L’œil était dans l'arbre... et regardait de drôles d'oiseaux, Michel Picard, L'Harmattan, 2020...,

Adrien, passionné d'ornithologie, presque dix-huit ans, ensevelit un cadavre dans une grotte qu'il connaît bien et rentre chez lui. La veille, son père, chirurgien plastique renommé et sulfureux a reçu des menaces ainsi que sa mère, présentatrice d'une émission télévisée censée parler de protection animale. Des menaces personnalisées. Plus Vincent, leur grand fils qui a disparu et pour lequel une rançon est demandée. Bref, c'est le foutoir dans la famille !

Gros livre qui ferait une arme redoutable dans un sac, et en plus c'est écrit petit. Foisonnant. Des détails à la pelle. Michel Picard a une imagination illimitée et sait la faire partager. Malgré la densité de son texte, on prend plaisir à le lire et plus on tourne les pages plus le volume devient léger. Il faut dire que c'est le bocson et que lorsqu'on croit qu'on a atteint une acmé bordélique, un énième événement ou personnage en rajoute une couche.
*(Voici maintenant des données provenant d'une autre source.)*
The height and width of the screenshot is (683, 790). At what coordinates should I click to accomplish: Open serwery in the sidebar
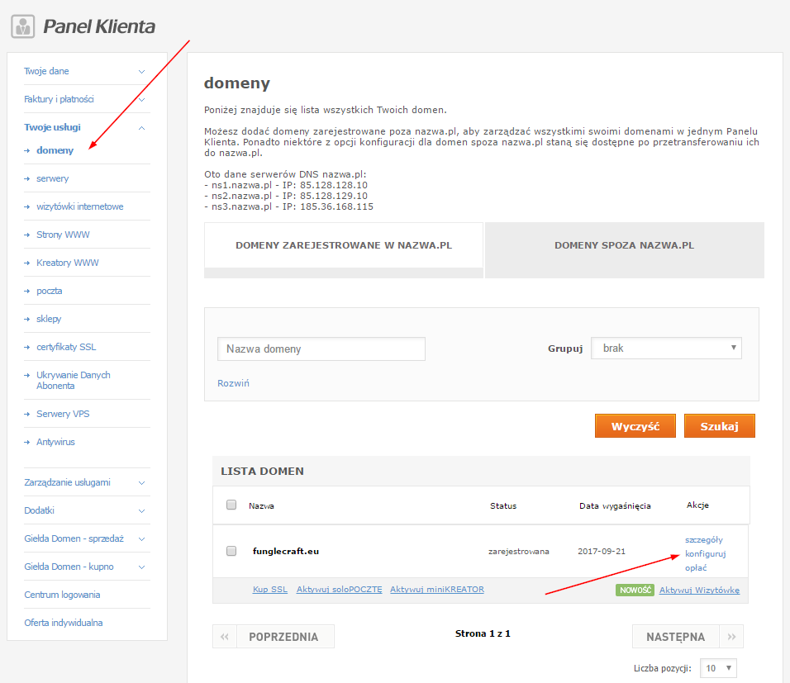click(x=52, y=178)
Adrien paraît sympathique, ses parents beaucoup moins et on a peine à les plaindre. L'intrigue avance dans une ambiance joyeuse et détendue pour nous, beaucoup moins pour ses protagonistes. Michel Picard a l'air de partir dans tous les sens, mais sait nous ramener à ses histoires, les liens entre elles. Je ne tairai pas un petit coup de mou dû à l'épaisseur de livre, mais la lecture est aisée et va assez vite, grâce notamment à un humour toujours présent.